§ BRIEF
Your answer must consist solely of the lines from the one containing "Task: Open Azure Cloud Shell from the header" through the last line of the records below, reproduced exactly, with all pictures omitted.

§ Collected data
· · ·
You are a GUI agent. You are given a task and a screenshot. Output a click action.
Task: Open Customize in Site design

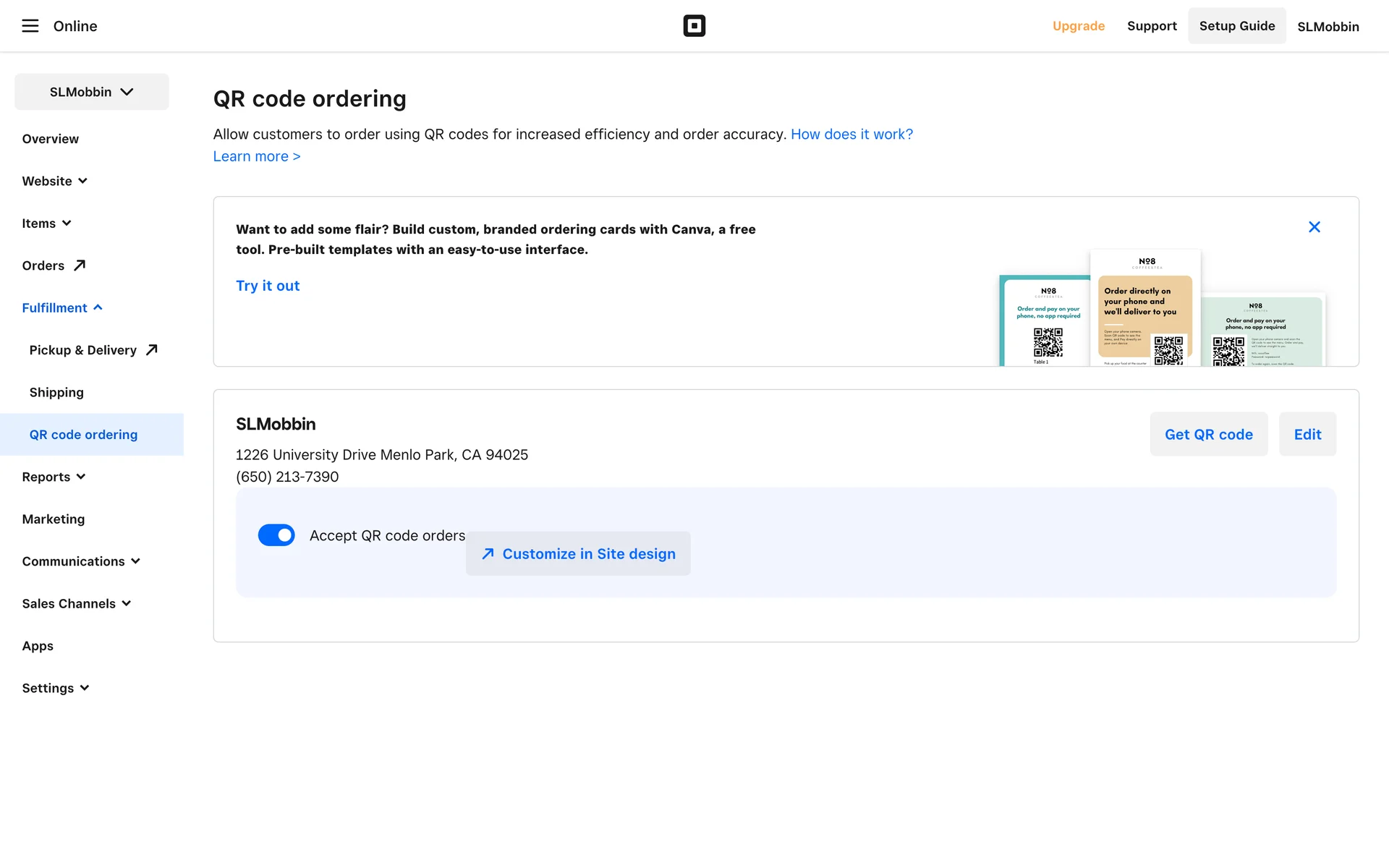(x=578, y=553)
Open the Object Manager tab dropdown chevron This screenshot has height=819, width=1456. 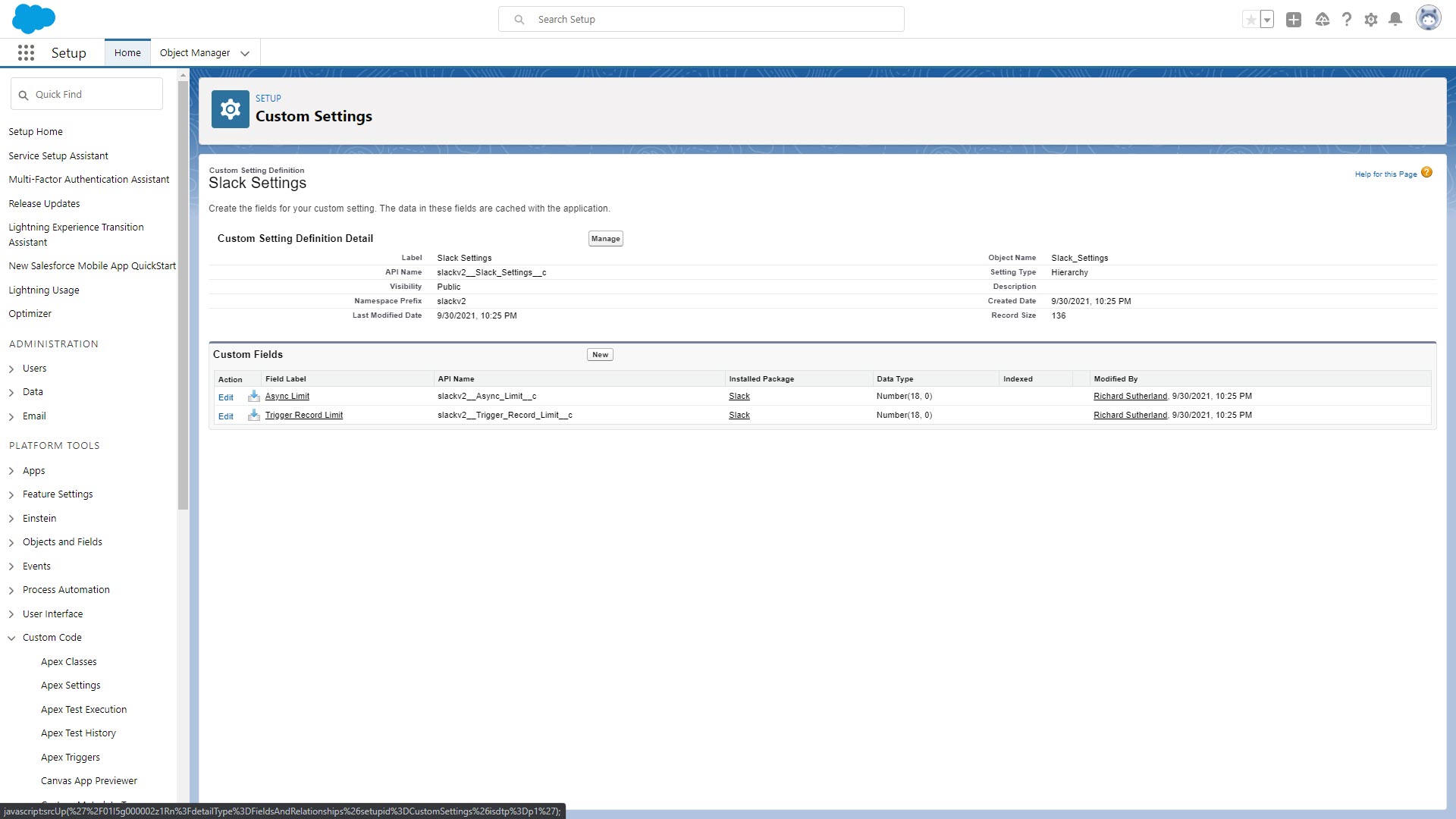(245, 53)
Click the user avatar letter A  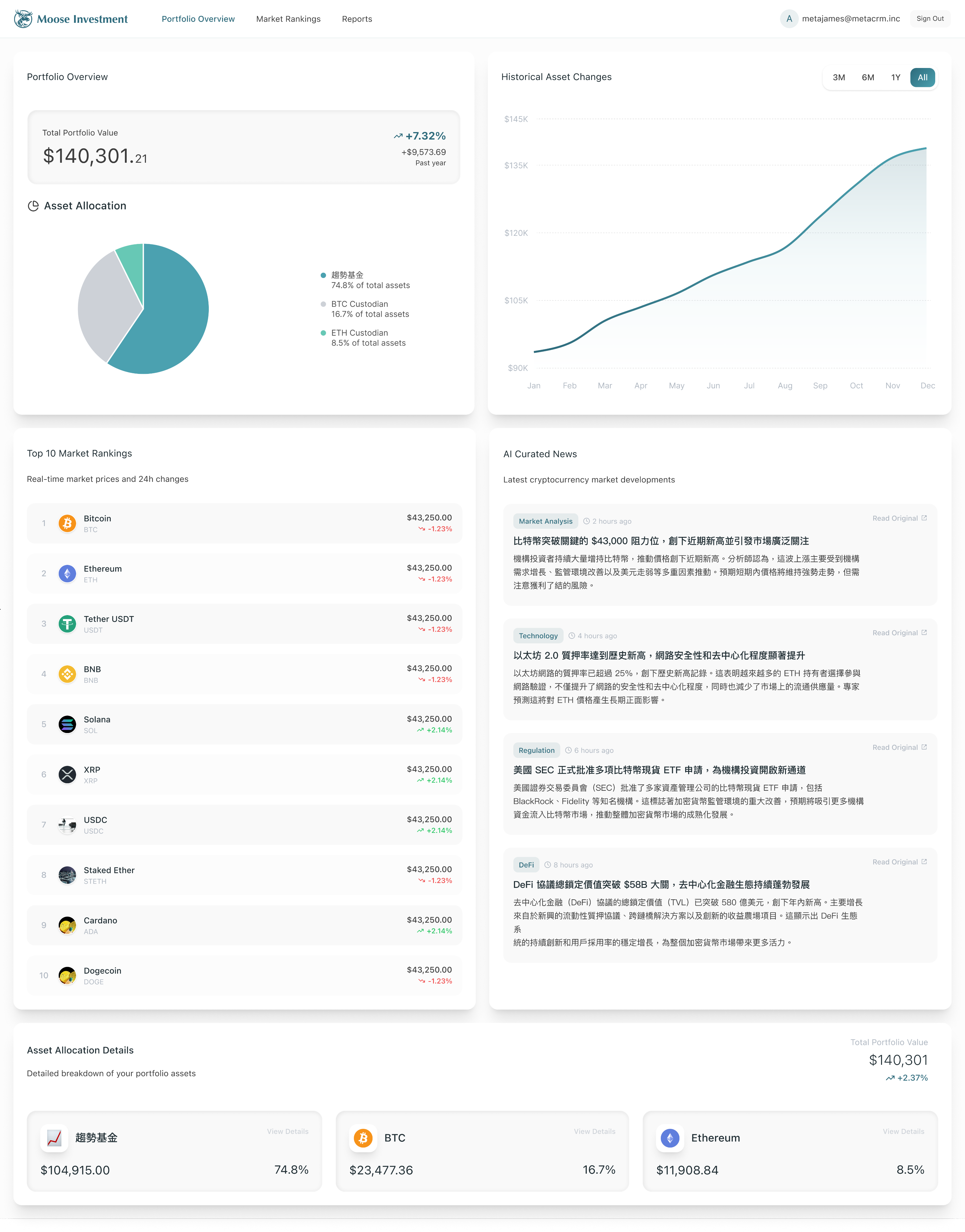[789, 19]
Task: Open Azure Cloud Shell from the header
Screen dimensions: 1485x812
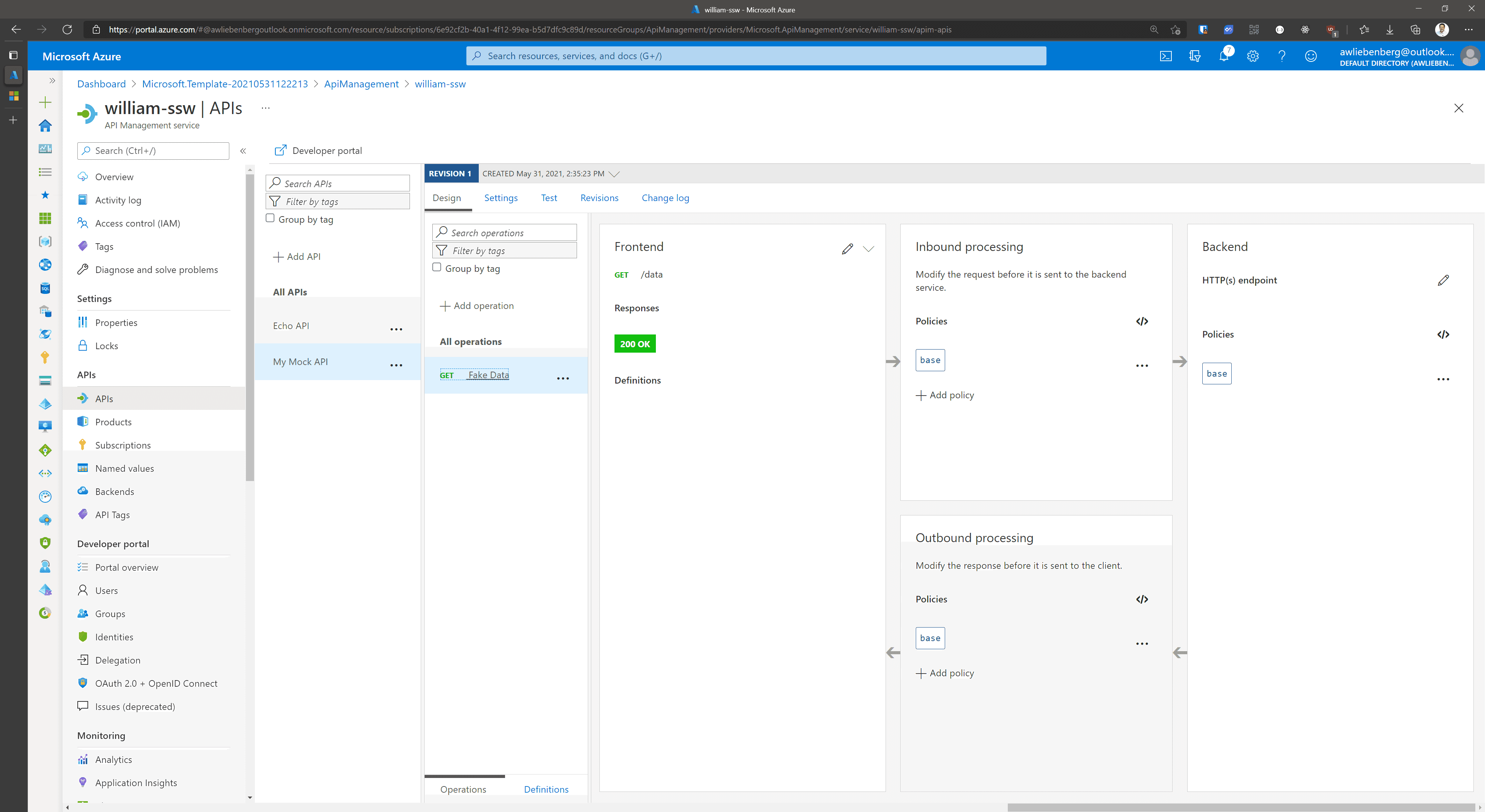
· · ·
§ SOLUTION FOR THIS EXERCISE
Task: Open Azure Cloud Shell from the header
Screen dimensions: 1485x812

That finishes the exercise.